Well, The Storyteller’s Candle/La Velita de los Cuentos, it’s a beautiful book. And I really, you know, I talk about these books like my children because they are. But this is a very special book. I think it’s
it’s a book that tells a story about another Puerto Rican, Pura Belpre, a librarian, the first Puerto Rican and Latina librarian in the public libraries of New York who was called upon when back in the 1930s during the recession, there was a wave of migration from Puerto Rico of a lot of Puerto Ricans looking for jobs and came to establish themselves in what we call today Spanish Harlem, el barrio.
And Pura Belpre was called upon to see how she could
what could she do to bring these
these new immigrants into the library. These immigrants came with the ideas that the libraries, well, the libraries were not for children.
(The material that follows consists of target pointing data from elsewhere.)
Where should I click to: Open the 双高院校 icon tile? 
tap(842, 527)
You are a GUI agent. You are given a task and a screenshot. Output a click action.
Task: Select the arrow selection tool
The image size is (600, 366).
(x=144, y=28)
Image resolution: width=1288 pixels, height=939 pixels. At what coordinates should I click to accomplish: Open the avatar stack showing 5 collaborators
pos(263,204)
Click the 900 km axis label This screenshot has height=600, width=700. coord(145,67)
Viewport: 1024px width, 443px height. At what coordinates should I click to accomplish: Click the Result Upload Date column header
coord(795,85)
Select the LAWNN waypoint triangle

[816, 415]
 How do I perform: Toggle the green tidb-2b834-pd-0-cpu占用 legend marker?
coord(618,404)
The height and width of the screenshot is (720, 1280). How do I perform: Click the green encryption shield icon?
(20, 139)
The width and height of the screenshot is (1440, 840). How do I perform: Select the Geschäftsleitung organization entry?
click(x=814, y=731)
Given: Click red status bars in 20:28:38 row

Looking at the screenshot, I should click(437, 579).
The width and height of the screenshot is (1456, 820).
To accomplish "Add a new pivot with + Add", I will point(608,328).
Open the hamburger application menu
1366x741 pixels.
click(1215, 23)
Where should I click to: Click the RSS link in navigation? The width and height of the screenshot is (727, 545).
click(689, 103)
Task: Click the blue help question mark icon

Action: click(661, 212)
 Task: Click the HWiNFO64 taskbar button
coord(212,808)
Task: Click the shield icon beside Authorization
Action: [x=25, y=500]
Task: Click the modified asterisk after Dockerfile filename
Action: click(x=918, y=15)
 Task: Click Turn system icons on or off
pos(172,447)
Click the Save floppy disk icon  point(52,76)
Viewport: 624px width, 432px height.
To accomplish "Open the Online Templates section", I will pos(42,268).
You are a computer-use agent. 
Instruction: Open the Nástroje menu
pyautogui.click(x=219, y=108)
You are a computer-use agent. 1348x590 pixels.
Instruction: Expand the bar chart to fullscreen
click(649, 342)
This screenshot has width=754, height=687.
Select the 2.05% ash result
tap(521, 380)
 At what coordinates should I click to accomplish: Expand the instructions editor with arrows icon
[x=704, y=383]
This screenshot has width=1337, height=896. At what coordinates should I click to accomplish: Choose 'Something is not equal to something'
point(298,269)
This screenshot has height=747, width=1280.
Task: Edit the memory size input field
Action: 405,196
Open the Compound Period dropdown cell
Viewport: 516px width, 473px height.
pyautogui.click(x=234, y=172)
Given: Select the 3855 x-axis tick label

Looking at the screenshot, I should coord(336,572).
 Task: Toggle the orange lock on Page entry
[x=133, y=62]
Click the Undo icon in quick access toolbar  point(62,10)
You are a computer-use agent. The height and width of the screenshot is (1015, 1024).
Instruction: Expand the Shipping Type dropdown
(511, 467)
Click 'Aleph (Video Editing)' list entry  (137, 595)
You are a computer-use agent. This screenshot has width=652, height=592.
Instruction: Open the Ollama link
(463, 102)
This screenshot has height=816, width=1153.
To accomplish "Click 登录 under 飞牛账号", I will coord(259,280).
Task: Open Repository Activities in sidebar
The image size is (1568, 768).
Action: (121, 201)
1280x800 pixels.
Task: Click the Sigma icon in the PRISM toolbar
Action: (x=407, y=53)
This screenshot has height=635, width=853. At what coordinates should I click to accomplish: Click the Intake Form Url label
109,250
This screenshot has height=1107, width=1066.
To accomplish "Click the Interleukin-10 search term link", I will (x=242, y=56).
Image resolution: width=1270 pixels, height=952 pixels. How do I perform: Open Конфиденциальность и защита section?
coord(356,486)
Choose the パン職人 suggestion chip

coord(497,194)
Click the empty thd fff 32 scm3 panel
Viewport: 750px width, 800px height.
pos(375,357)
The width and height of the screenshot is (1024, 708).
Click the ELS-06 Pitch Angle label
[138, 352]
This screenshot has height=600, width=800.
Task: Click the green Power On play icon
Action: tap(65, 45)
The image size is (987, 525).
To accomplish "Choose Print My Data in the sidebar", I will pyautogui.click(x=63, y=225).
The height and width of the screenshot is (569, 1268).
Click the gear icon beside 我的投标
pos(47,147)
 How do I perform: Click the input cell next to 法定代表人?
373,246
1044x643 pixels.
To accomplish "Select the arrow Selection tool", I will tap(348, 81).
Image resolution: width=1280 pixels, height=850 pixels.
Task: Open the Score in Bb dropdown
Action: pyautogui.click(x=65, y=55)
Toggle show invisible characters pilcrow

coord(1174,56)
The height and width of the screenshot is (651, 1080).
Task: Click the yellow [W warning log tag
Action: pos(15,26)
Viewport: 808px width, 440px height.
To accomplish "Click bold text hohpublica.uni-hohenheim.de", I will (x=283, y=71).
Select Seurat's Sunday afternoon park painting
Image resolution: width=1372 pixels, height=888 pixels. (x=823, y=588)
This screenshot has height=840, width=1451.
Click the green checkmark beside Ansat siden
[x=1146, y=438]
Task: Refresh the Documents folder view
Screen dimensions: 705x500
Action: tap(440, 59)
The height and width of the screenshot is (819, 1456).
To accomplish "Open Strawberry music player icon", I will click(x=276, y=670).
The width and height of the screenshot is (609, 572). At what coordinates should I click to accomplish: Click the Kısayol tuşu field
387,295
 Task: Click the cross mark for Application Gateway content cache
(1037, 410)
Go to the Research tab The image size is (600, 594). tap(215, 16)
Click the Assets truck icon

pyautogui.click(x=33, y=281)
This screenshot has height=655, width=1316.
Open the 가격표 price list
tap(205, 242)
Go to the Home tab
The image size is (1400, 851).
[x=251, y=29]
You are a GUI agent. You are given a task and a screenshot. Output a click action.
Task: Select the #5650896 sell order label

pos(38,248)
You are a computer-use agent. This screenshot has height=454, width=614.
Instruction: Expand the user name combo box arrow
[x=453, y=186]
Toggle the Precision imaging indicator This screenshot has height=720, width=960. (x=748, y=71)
And in the libraries of New York, how could they find books in Spanish, en Español?
So they never dare go inside. It is a beautiful story that I knew not as much as to, you know, initially until I read all the research that Lucia Gonzalez, the author of the book, made. Lucia and I are very good friends. And Lucia herself is a librarian, a public librarian, a puppeteer, a storyteller, and, of course, an author, very much in the same way that Pura was.
And we get along very well. And when she told me that she wanted me to illustrate this book, I thought it was
it’s a marvelous combination. And I
the first thing that I did in term of research was actually travel to Miami, meet with her, talk to her. Through her, I read everything that she had read because she had kept everything.
And then, of course, the research. I needed to know about Pura before starting to illustrate the book for Lucia, but also then I went a step beyond. Then I needed to know how to put the illustrations of the book in the
in its historical context. And this is really the very first picture book that I do that is historical fiction.
And so
so in those terms, I really spent a lot of time trying to figure this out. I mean, of course, the very obvious things are to draw the cars of the time, to draw the buildings of the times, you know, the clothing that the people were wearing. That’s obvious.
But what else can you do? How can you put
how can you go beyond what it’s the obvious? So one of the things that I did is to really
one of the things that I did in order to research for the pictures themselves was to go to the library of
to the New York Public Digital Library.
And the New York Public Digital Library I found amazing pictorial material, photos, of those times. And using those photos, that helped me, you know, draw the things the way that they used to be that back them including the building of the 115th Street branch of the New York Public Library.
But also, you know, one
these photos influence me in the way that I decided to start all of the illustrations in sepia. Every single picture in that book started entirely in sepia tones. And the values were all done in sepia. And then I started layering the colors.
But there was one thing
one other thing that I added. And this is, again, a first for me. With each
each book that I illustrate, I actually let the manuscript talk to me and tell me what is it that the illustrations should be. And in this book it was the same.
I kept thinking that there was something else that I could do for this manuscript in order to put it in that historical context. And that’s when I said well how about
how if the illustration could
could enlarge what the text says? In other forms that just simply with a drawing, how about if we
if the reader could know what was going on at the same time that this story takes place. How do I do that?
And that’s when I got the idea of doing collage. But collage using The New York Times of the 6th of January of 1930 which I got through the Internet. There are now outfits in the Internet that sell these
these old issues.
And when I got that newspaper, and I opened the package where it came, and I flipped through very brittle and yellow pages, I found treasures. Treasures because all of a sudden in that illustration where I have Hildamar and Santiago, the main characters of the book, walking through the street reminiscing about the time that they came in the summer that they came and they left the island of Puerto Rico, And they came in this boat, in this steamboat, I found that for that illustration, I could actually place the sidewalk
the sidewalk was gonna be the list of the steamships that arrived on the 6th of January of 1930 coming a list that says “Porto Rico” because it wasn’t Puerto Rico back then. It was spelled “Porto Rico.” And, you know, from San Lorenzo and from San Juan, there were steamships coming.
So I said this is
and for, you know, that’s one example. For every single illustration, I found a piece, an article, something that could add another dimension to that picture. Almost like treasures that the careful reader will find perhaps in a second or third reading.